WHAT YOU ARE ASKED TO DO: Print the data exactly, leaving nothing out.

=== DATA FOR THE TASK ===

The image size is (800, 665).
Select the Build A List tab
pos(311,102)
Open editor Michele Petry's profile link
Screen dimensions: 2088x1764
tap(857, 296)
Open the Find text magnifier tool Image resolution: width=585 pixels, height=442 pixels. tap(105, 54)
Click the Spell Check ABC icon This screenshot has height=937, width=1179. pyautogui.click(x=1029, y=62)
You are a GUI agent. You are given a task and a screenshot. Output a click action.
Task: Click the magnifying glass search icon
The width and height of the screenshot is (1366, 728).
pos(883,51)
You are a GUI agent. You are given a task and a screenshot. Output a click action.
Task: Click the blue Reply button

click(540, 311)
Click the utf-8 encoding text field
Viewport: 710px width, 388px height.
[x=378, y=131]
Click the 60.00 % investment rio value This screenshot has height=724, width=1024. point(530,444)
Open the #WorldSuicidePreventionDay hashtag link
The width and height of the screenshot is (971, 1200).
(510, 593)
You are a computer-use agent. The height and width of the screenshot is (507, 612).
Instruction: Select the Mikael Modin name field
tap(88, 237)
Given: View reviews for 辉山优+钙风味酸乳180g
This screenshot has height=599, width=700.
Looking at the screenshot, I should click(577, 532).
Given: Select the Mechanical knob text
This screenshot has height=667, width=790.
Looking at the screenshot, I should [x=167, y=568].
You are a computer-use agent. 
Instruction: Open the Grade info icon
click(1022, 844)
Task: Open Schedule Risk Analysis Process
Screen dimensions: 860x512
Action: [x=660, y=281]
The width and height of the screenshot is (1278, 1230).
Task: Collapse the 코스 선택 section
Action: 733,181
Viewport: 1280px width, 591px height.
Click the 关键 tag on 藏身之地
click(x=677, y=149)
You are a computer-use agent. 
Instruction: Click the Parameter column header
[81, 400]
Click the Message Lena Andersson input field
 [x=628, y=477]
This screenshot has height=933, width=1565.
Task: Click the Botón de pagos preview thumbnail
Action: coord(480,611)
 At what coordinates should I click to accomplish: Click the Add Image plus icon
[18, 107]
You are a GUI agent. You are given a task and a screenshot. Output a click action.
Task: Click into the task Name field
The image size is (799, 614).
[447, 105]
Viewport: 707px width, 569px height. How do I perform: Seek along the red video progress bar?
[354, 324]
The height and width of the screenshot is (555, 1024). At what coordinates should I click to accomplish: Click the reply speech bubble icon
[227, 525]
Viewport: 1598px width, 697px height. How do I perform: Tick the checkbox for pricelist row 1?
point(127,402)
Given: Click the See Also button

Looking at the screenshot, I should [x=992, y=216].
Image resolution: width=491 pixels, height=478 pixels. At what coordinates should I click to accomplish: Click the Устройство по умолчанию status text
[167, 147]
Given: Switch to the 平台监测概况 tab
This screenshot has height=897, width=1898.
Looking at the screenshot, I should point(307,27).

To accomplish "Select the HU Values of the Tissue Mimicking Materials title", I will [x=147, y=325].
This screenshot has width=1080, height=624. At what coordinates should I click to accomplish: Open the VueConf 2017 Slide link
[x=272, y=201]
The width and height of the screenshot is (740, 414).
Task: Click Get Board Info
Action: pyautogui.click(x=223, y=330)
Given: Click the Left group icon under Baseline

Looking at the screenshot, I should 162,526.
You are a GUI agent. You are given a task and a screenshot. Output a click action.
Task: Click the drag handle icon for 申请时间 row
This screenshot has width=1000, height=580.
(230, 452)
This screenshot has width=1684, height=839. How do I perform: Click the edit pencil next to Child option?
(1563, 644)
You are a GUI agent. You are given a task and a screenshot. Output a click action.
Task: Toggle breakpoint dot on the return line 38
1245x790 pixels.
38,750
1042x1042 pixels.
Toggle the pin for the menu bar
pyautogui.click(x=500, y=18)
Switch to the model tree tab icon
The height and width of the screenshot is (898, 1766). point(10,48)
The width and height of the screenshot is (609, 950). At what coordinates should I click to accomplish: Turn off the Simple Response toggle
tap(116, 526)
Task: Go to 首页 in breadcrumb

===

SOLUTION FOR THIS TASK:
The image size is (800, 665).
Select the Build A List tab
pos(311,102)
Open editor Michele Petry's profile link
Screen dimensions: 2088x1764
tap(857, 296)
Open the Find text magnifier tool Image resolution: width=585 pixels, height=442 pixels. tap(105, 54)
Click the Spell Check ABC icon This screenshot has height=937, width=1179. pyautogui.click(x=1029, y=62)
You are a GUI agent. You are given a task and a screenshot. Output a click action.
Task: Click the magnifying glass search icon
The width and height of the screenshot is (1366, 728).
pos(883,51)
You are a GUI agent. You are given a task and a screenshot. Output a click action.
Task: Click the blue Reply button

click(540, 311)
Click the utf-8 encoding text field
Viewport: 710px width, 388px height.
[x=378, y=131]
Click the 60.00 % investment rio value This screenshot has height=724, width=1024. point(530,444)
Open the #WorldSuicidePreventionDay hashtag link
The width and height of the screenshot is (971, 1200).
(510, 593)
You are a computer-use agent. The height and width of the screenshot is (507, 612).
Instruction: Select the Mikael Modin name field
tap(88, 237)
Given: View reviews for 辉山优+钙风味酸乳180g
This screenshot has height=599, width=700.
Looking at the screenshot, I should click(577, 532).
Given: Select the Mechanical knob text
This screenshot has height=667, width=790.
Looking at the screenshot, I should [x=167, y=568].
You are a computer-use agent. 
Instruction: Open the Grade info icon
click(1022, 844)
Task: Open Schedule Risk Analysis Process
Screen dimensions: 860x512
Action: [x=660, y=281]
The width and height of the screenshot is (1278, 1230).
Task: Collapse the 코스 선택 section
Action: 733,181
Viewport: 1280px width, 591px height.
Click the 关键 tag on 藏身之地
click(x=677, y=149)
You are a computer-use agent. 
Instruction: Click the Parameter column header
[81, 400]
Click the Message Lena Andersson input field
 [x=628, y=477]
This screenshot has height=933, width=1565.
Task: Click the Botón de pagos preview thumbnail
Action: coord(480,611)
 At what coordinates should I click to accomplish: Click the Add Image plus icon
[18, 107]
You are a GUI agent. You are given a task and a screenshot. Output a click action.
Task: Click into the task Name field
The image size is (799, 614).
[447, 105]
Viewport: 707px width, 569px height. How do I perform: Seek along the red video progress bar?
[354, 324]
The height and width of the screenshot is (555, 1024). At what coordinates should I click to accomplish: Click the reply speech bubble icon
[227, 525]
Viewport: 1598px width, 697px height. How do I perform: Tick the checkbox for pricelist row 1?
point(127,402)
Given: Click the See Also button

Looking at the screenshot, I should [x=992, y=216].
Image resolution: width=491 pixels, height=478 pixels. At what coordinates should I click to accomplish: Click the Устройство по умолчанию status text
[167, 147]
Given: Switch to the 平台监测概况 tab
This screenshot has height=897, width=1898.
Looking at the screenshot, I should point(307,27).

To accomplish "Select the HU Values of the Tissue Mimicking Materials title", I will [x=147, y=325].
This screenshot has width=1080, height=624. At what coordinates should I click to accomplish: Open the VueConf 2017 Slide link
[x=272, y=201]
The width and height of the screenshot is (740, 414).
Task: Click Get Board Info
Action: pyautogui.click(x=223, y=330)
Given: Click the Left group icon under Baseline

Looking at the screenshot, I should 162,526.
You are a GUI agent. You are given a task and a screenshot. Output a click action.
Task: Click the drag handle icon for 申请时间 row
This screenshot has width=1000, height=580.
(230, 452)
This screenshot has width=1684, height=839. How do I perform: Click the edit pencil next to Child option?
(1563, 644)
You are a GUI agent. You are given a task and a screenshot. Output a click action.
Task: Toggle breakpoint dot on the return line 38
1245x790 pixels.
38,750
1042x1042 pixels.
Toggle the pin for the menu bar
pyautogui.click(x=500, y=18)
Switch to the model tree tab icon
The height and width of the screenshot is (898, 1766). point(10,48)
The width and height of the screenshot is (609, 950). At what coordinates should I click to accomplish: Turn off the Simple Response toggle
tap(116, 526)
Task: Go to 首页 in breadcrumb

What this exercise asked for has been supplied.